Republicans were to read for the first hour, starting at 8 a.m., before Democrats took over for an hour, with the process repeating, the Associated Press reported.

No copies will be made, meaning senators must visit the room to directly review its contents. This is standard practice for FBI background reports.

The report is confidential, so senators will be expected not to publicly repeat what they learn. Given the intense interest in the document, the possibility of some kind of leak is high.

Sen. Chuck Grassley, the Republican chair of the Senate Judiciary Committee, told reporters last week that "none of that stuff's public."

"If you want people to be candid when they talk to the FBI, you ain't going to make that public," he said.

Sen. Tammy Duckworth, a Democrat from Illinois, told reporters on Thursday that the system was so "swamped" that some senators may not be able to view the report until Friday.

She said senators were being told that time slots for reading the report were getting full and that it was "so backed up I might have to wait until tomorrow."

Other senators criticized the process. Sen. Dick Durbin of Illinois, a Democratic member of the Judiciary Committee, told The Hill it was a "bizarre" procedure that "doesn't make any sense."

"Get this — one copy! For the United States Senate," he said. "That's what we were told. And we were also that we would be given one hour for the Dems, one hour for the Republicans. Alternating."

"We tried to reserve some time to read it. That is ridiculous," Durbin added. "One copy?!"

Members of the Senate Judiciary Committee saw the report first. Grassley said in a statement that he would vote to confirm Kavanaugh after he was briefed on the FBI's findings.

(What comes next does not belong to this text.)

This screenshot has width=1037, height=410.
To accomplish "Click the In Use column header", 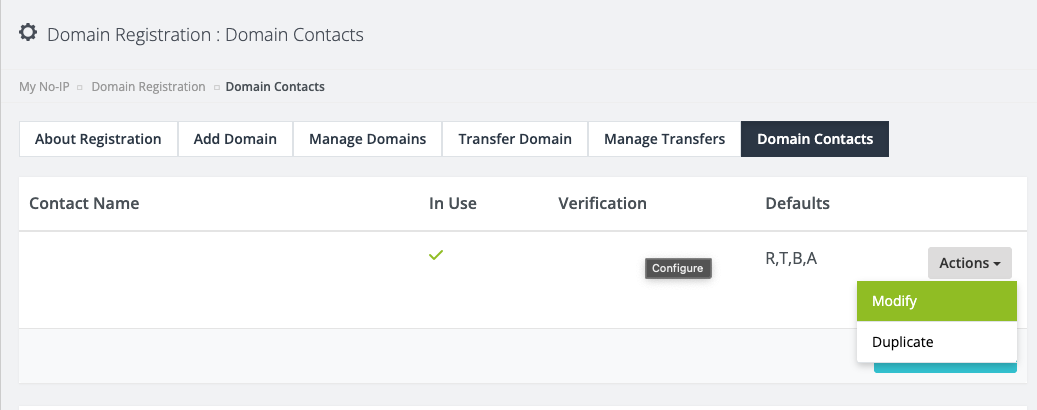I will click(453, 203).
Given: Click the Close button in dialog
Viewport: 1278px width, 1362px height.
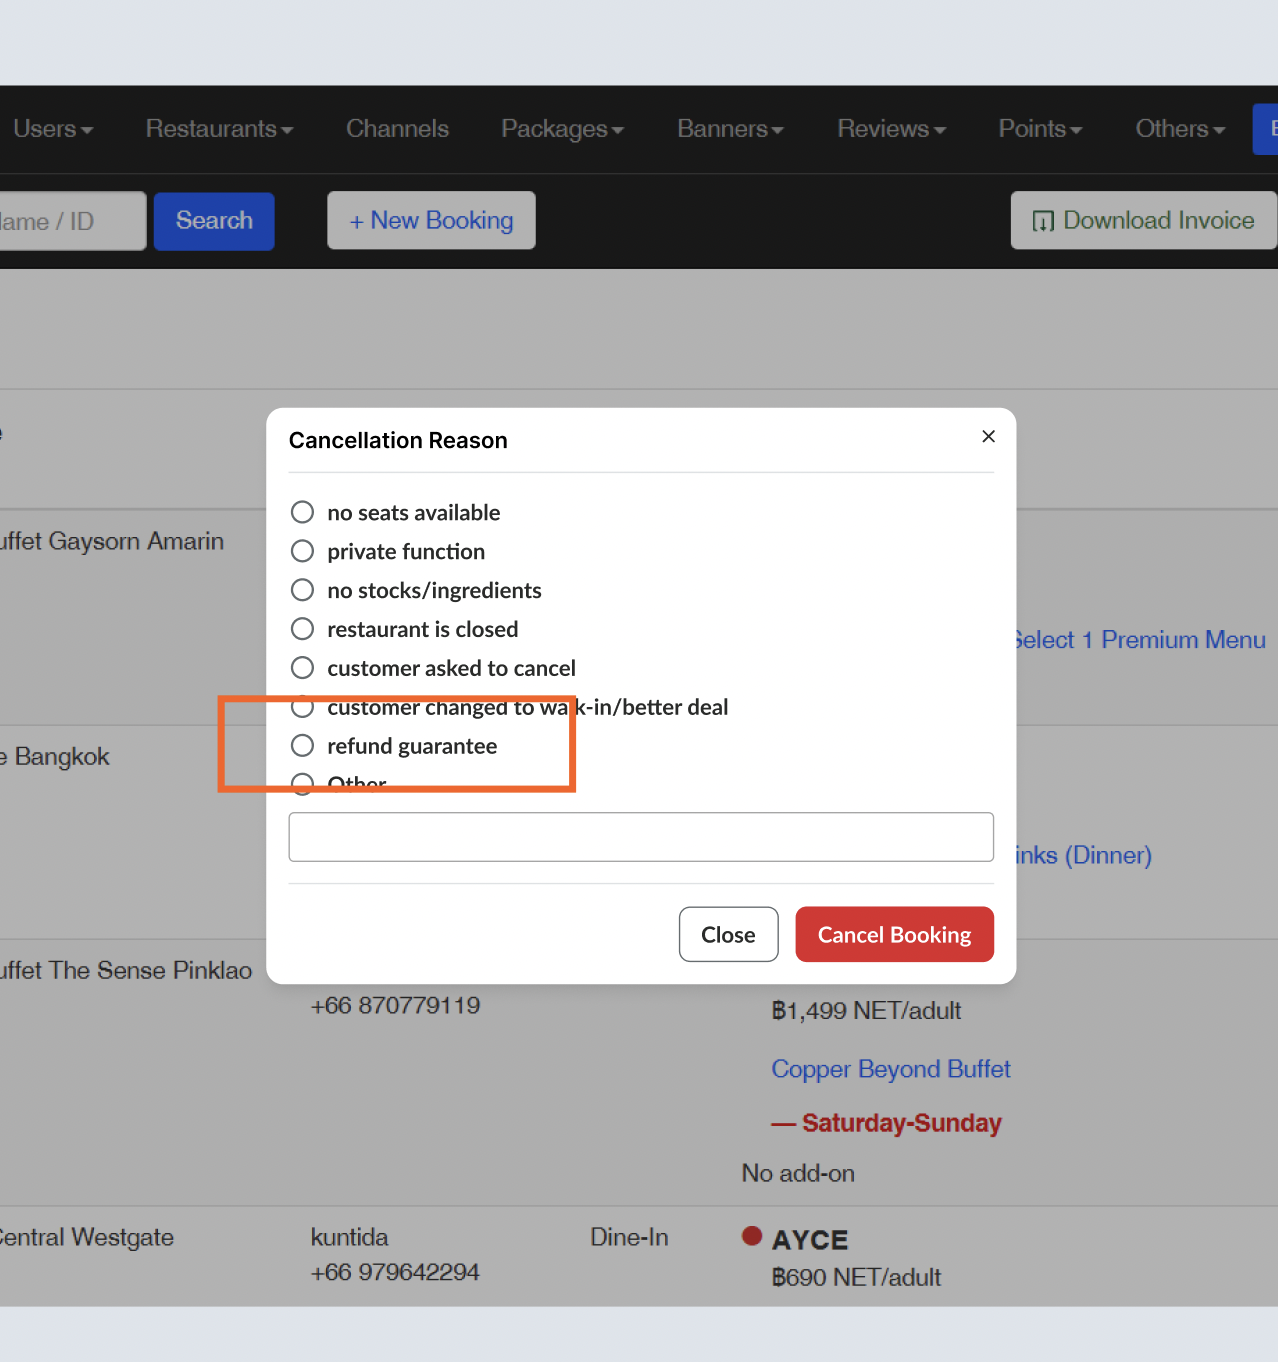Looking at the screenshot, I should coord(728,934).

The White House, which saw the report before it was provided to senators, said that it was behind Kavanaugh and that nothing significant had been found to corroborate the allegations against him.

The FBI conducted the background investigation into Kavanaugh after he and one of his accusers testified in front on the Senate Judiciary Committee last Thursday. In the hearings, Christine Blasey Ford described being sexually assaulted by Kavanaugh when they were in high school.

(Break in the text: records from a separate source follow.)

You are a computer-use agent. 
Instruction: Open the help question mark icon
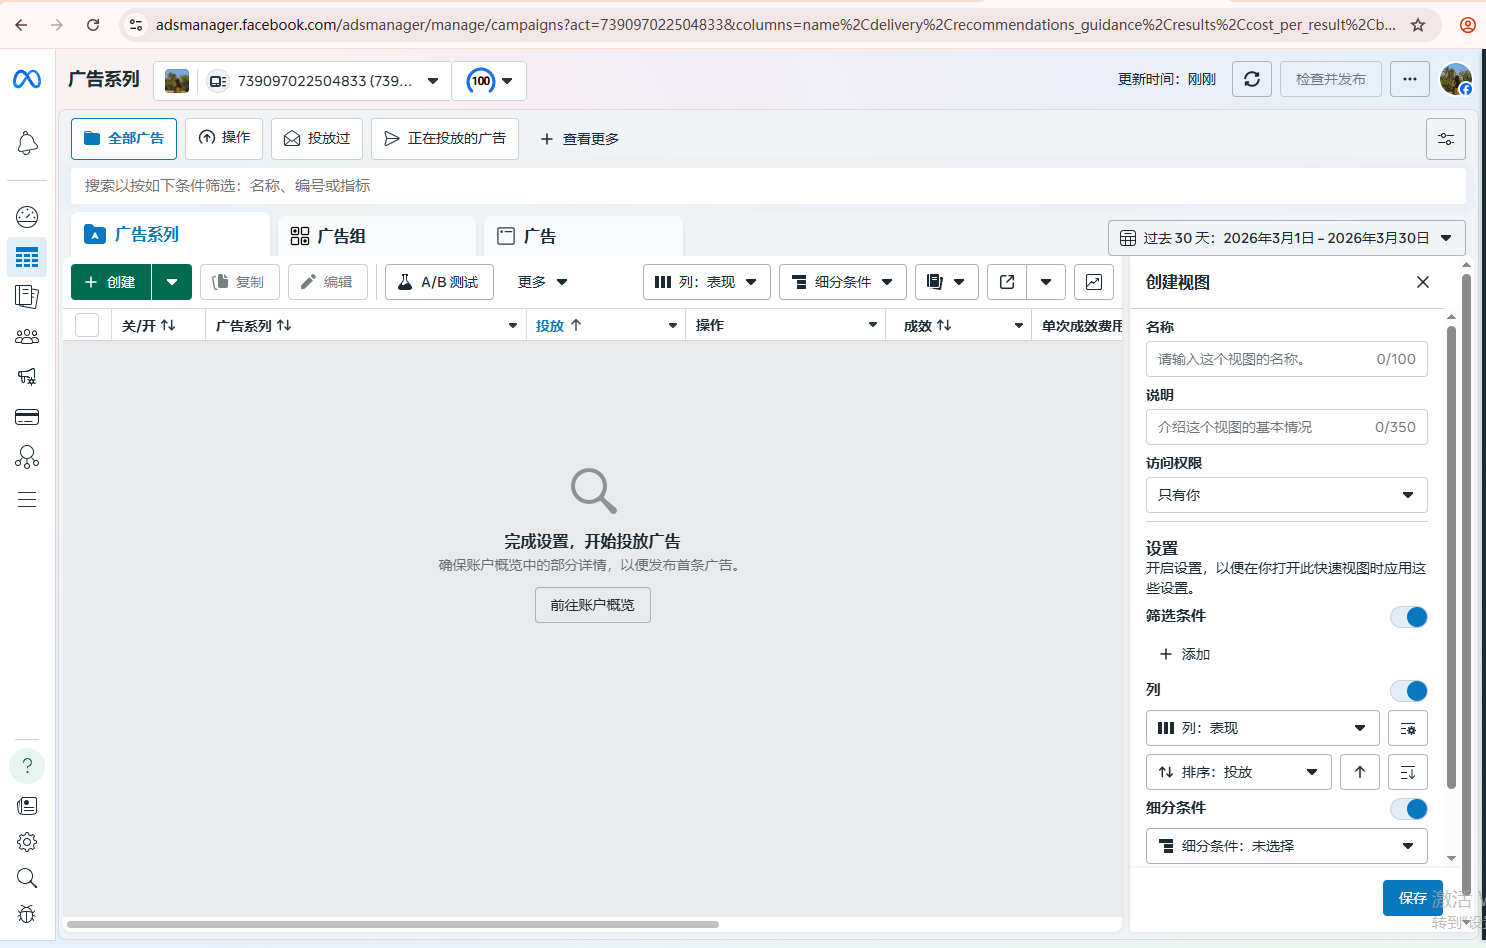tap(27, 766)
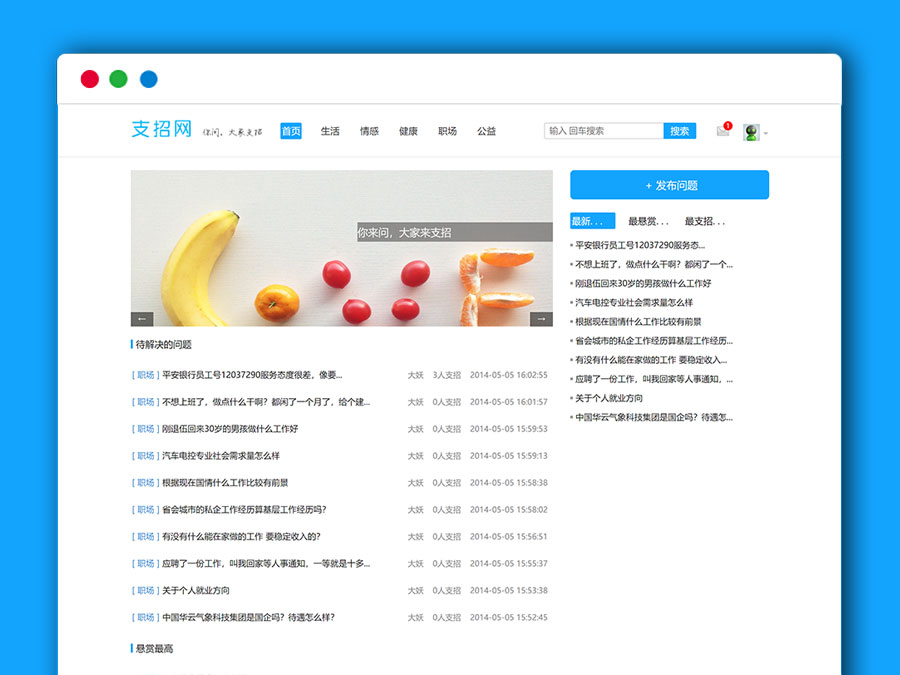This screenshot has width=900, height=675.
Task: Click the blue browser circle button
Action: 147,78
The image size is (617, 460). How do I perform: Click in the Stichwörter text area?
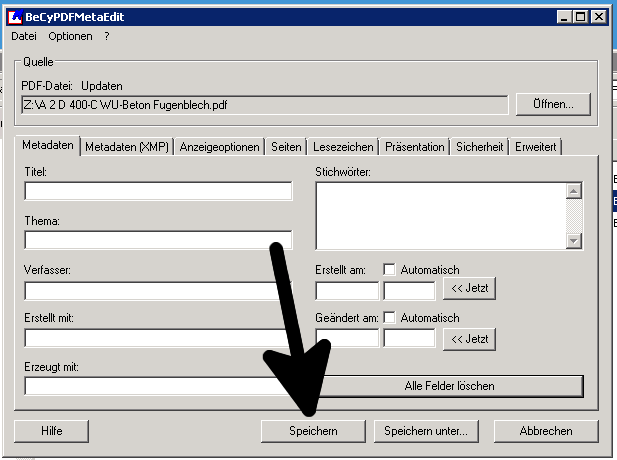[440, 215]
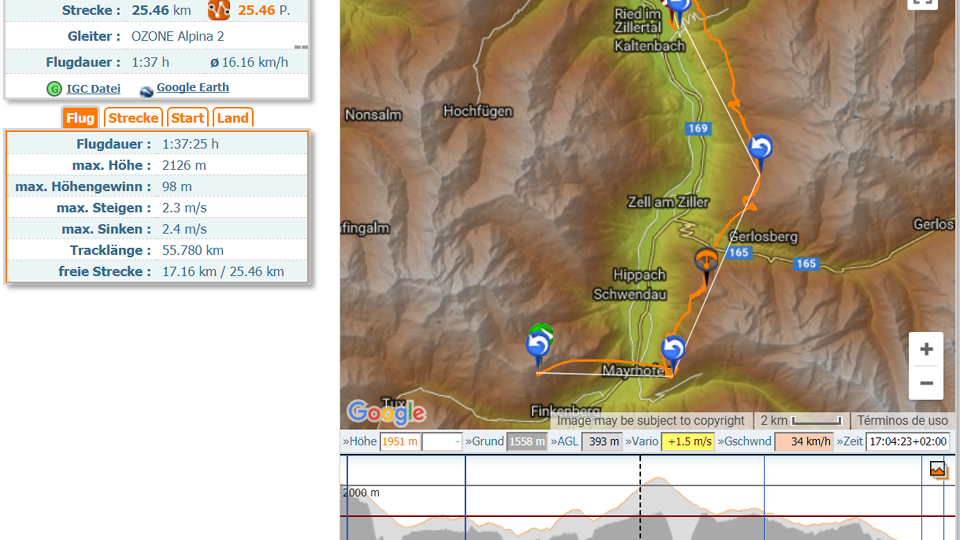Switch to the Start tab
This screenshot has height=540, width=960.
(x=187, y=118)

Kavanaugh has denied the allegations of sexual misconduct by Ford and two other women. The FBI interviewed several of Kavanaugh's classmates and other people of interest, including Deborah Ramirez, who has accused Kavanaugh of exposing himself to her when they were at Yale University.

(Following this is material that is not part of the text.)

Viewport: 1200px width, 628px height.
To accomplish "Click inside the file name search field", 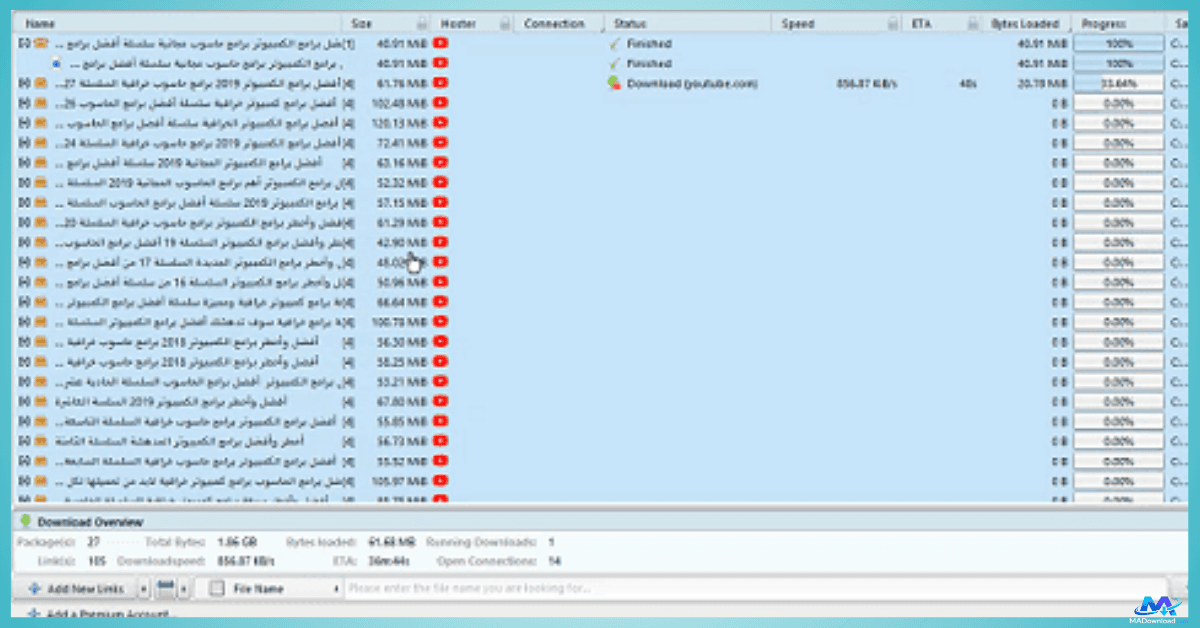I will 500,588.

Democrats have criticized the scope and length of the investigation. Former classmates of Kavanaugh have said the FBI has ignored their offers for evidence that could corroborate Ford's testimony. Michael Avenatti, the lawyer who represents another woman accusing Kavanaugh of sexual assault, has called the investigation a "scam." Avenatti has said that he has "multiple witnesses that support the allegations and they are all prepared to be interviewed by the FBI" but that the FBI has not spoken with them.